Why CORe50?Continuous/Lifelong learning of high-dimensional data streams is a challenging research problem. In fact, fully retraining models each time new data becomes available is infeasible, due to computational and storage issues, while naïve incremental strategies have been shown to suffer from catastrophic forgetting. In the context of real-world object recognition applications (e.g. robotics), where continuous learning is crucial, very few datasets and benchmarks are available to evaluate and compare emerging techniques.

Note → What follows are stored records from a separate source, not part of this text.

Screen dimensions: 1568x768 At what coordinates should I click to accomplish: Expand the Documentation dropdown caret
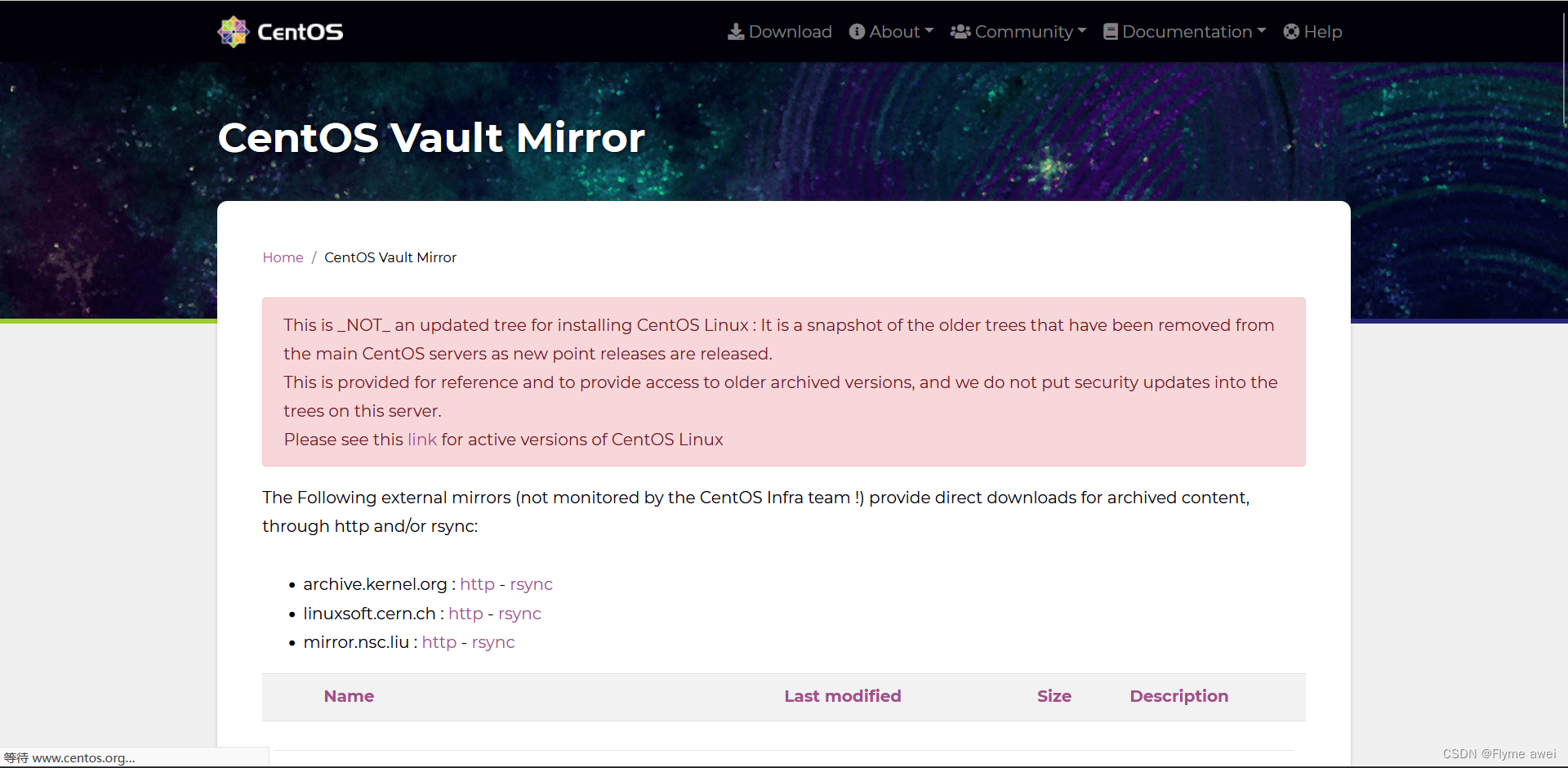(1262, 31)
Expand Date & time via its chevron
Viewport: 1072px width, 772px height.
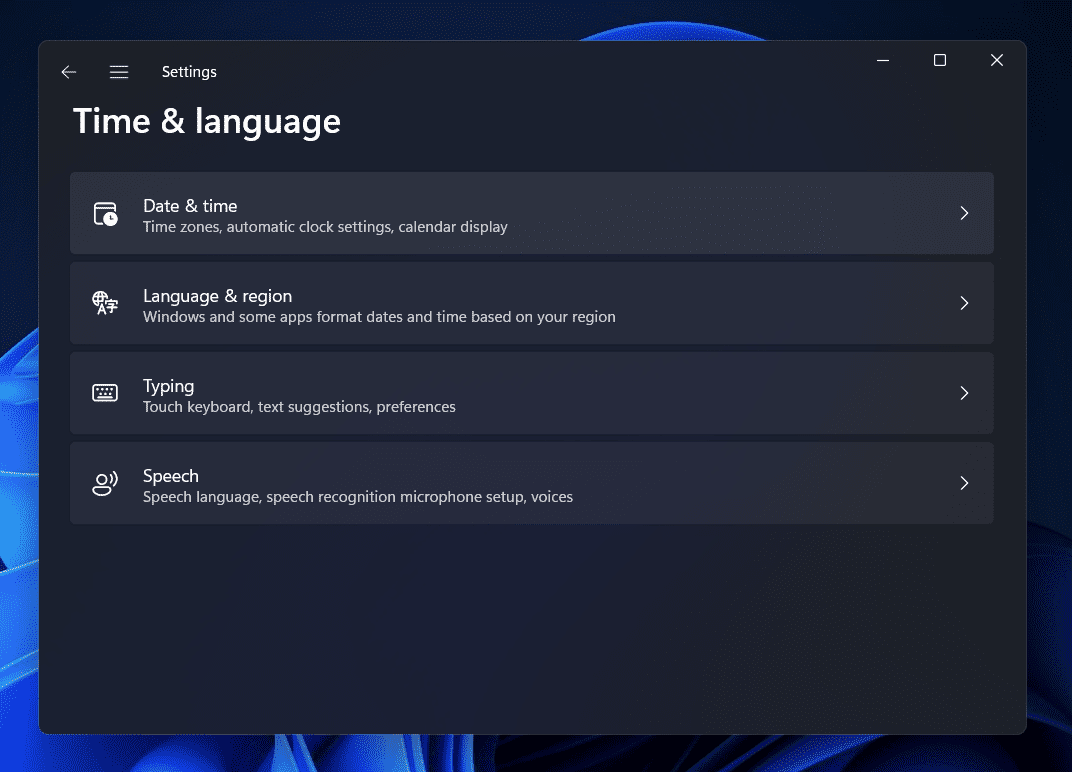964,213
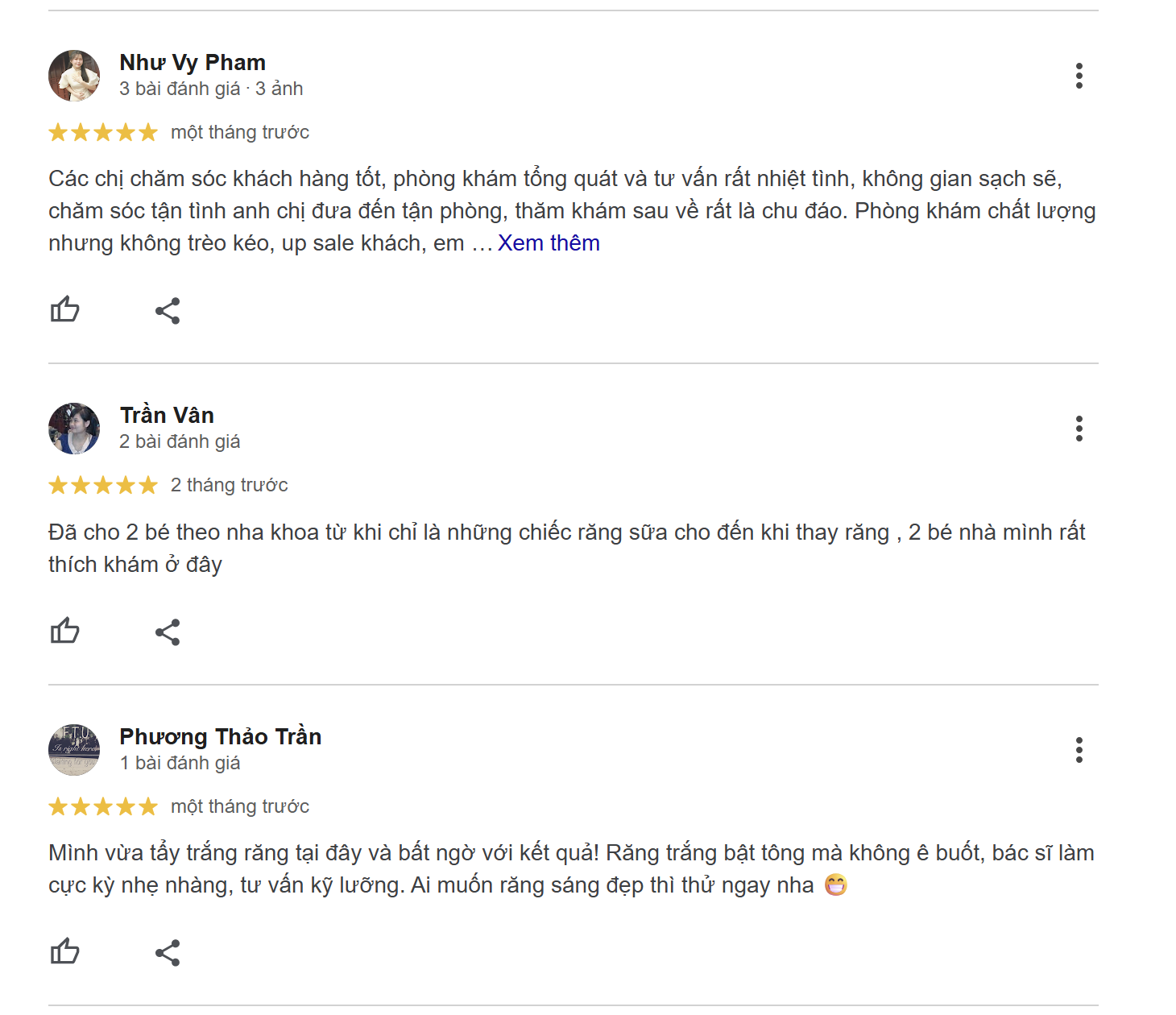The width and height of the screenshot is (1176, 1015).
Task: Share Như Vy Pham's review
Action: click(x=168, y=309)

In this page we provide a new dataset and benchmark CORe50, specifically designed for Continuous Object Recognition, and introduce baseline approaches for different continuous learning scenarios. If you plan to use this dataset or other resources you'll find in this page, please cite our latest paper:
CORe50, specifically designed for (C)ontinuous (O)bject (Re)cognition, is a collection of 50 domestic objects belonging to 10 categories: plug adapters, mobile phones, scissors, light bulbs, cans, glasses, balls, markers, cups and remote controls. Classification can be performed at object level (50 classes) or at category level (10 classes). The first task (the default one) is much more challenging because objects of the same category are very difficult to be distinguished under certain poses.
The dataset has been collected in 11 distinct sessions (8 indoor and 3 outdoor) characterized by different backgrounds and lighting. For each session and for each object, a 15 seconds video (at 20 fps) has been recorded with a Kinect 2.0 sensor delivering 300 RGB-D frames.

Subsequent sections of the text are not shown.